My favorite sentence of this book is "I feel blissed, like everything is talking to me."
Coincidentally, I was at a reading in Berkeley a few months ago, and Alexis Wolf was reading selections from this book. I liked them, but I like them much more now, in the context of the whole of the book, with the intimacy of being alone and reading words that seem whispered just to me.
I suggest this book to anyone who knows how to feel things or would like to learn. Ten stars!
http://mendmydress.com
Wednesday, January 9, 2013
Dodo Comics #3 Winter 2013
I've been reading Understanding Comics by Scott McCloud, which I checked out from the library. But nothing prepared me for Dodo Comics #3 Winter 2013 by Grant Thomas.

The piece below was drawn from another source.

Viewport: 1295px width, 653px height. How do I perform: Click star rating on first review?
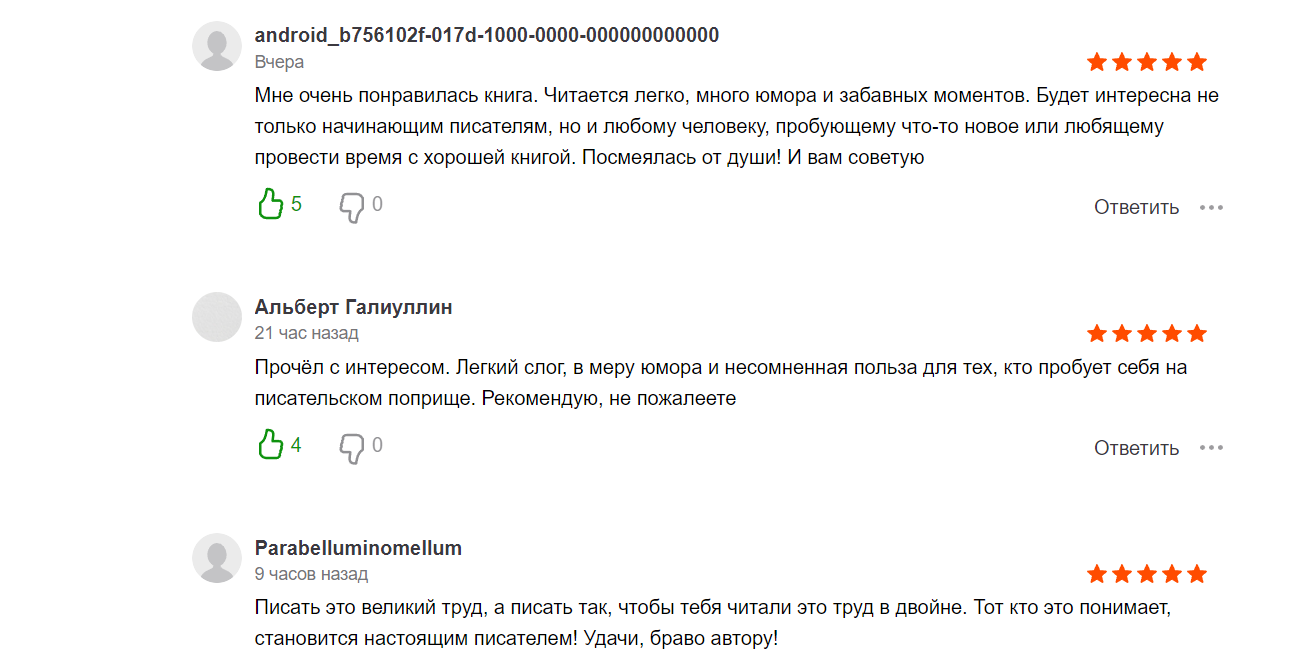click(1146, 63)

It's abstract comics, something I had never really seen before. There are no words, and there are no pictures to speak of. There are just lines. What do the lines represent? They just seem to be lines.

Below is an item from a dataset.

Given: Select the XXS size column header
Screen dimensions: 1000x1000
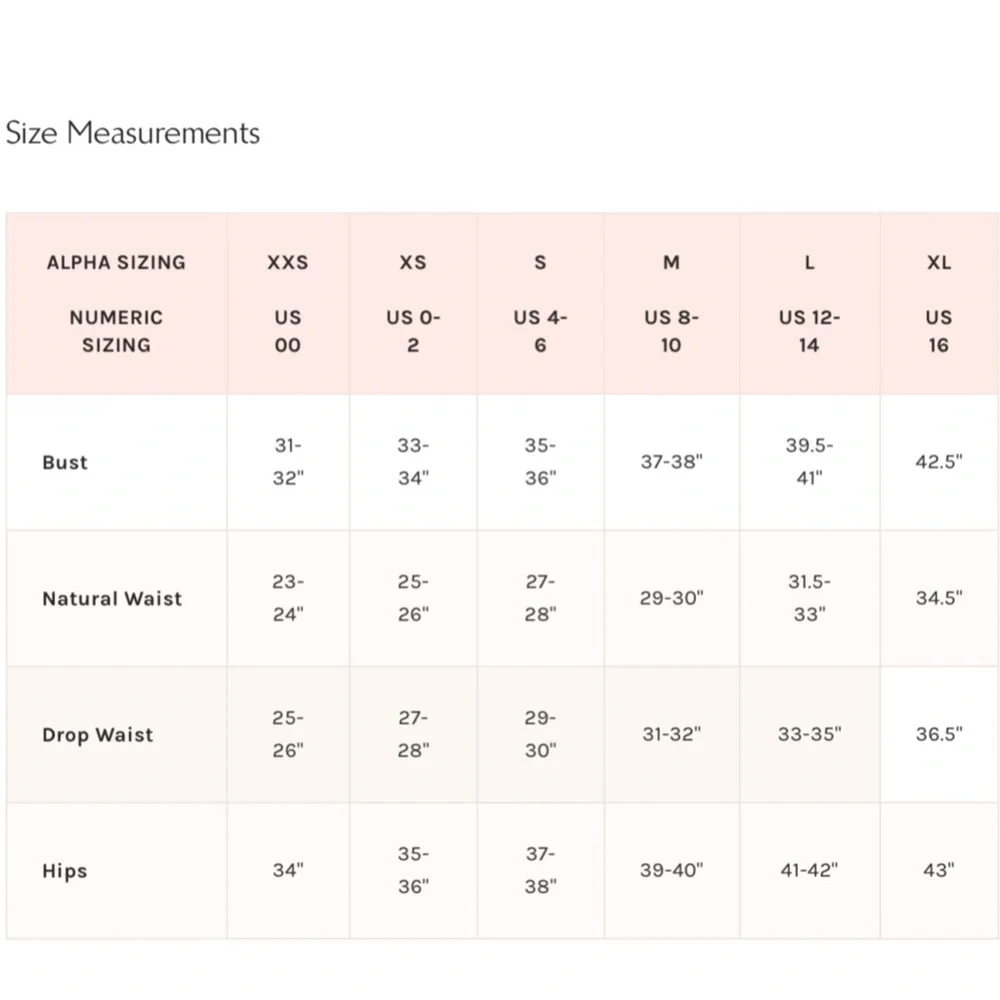Looking at the screenshot, I should coord(288,304).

I started reading with high spirits. Despite the lack of words and lack of pictures, I tried really hard to feel the feelings I thought that maybe I was supposed to be feeling. I tried really hard to open my mind and understand. I think my efforts paid off for the first comic, Sonnet #1. I did get something from it, though I don't know how to articulate what.
By the next comic and the next, my spirits were lower. I tried to go with Sonnet #2. The lines in Sonnet #2 are all curves. I tried to feel the curved feelings, or the reponse-to-curved feelings. I didn't do so well.

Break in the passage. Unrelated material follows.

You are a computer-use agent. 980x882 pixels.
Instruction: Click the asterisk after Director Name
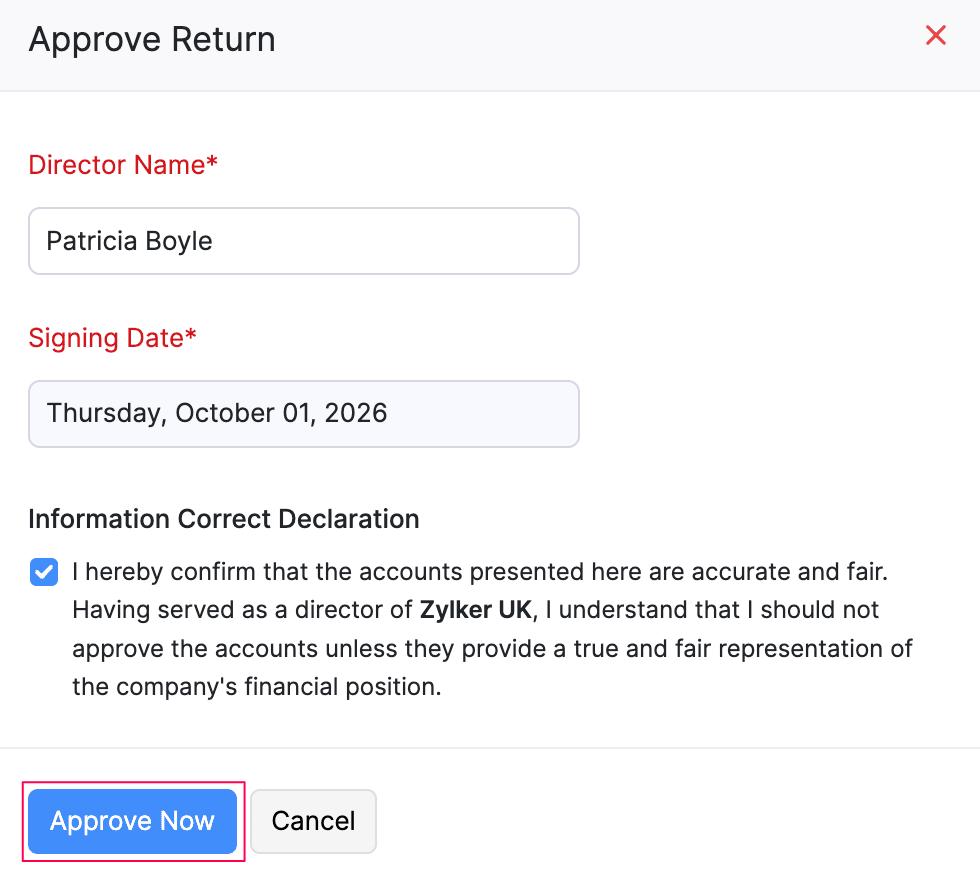click(x=212, y=161)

By Sonnet #3, I was feeling like I Just Didn't Get It. Something was happening that was beyond me.
The three untitled poems that end the zine were lost on me. I clung to the text on the back cover where Grant Thomas talks about his accomplishments. But that wasn't the comics. That was blurbs.
Overall, I would have to say that despite my efforts, I failed as a reader. Dodo Comics #3 is not meant for someone like me. I think the audience is a die hard comics person who has a deeper understanding of comics theory. Or someone who's really good at abstraction and who doesn't need words. Or pictures.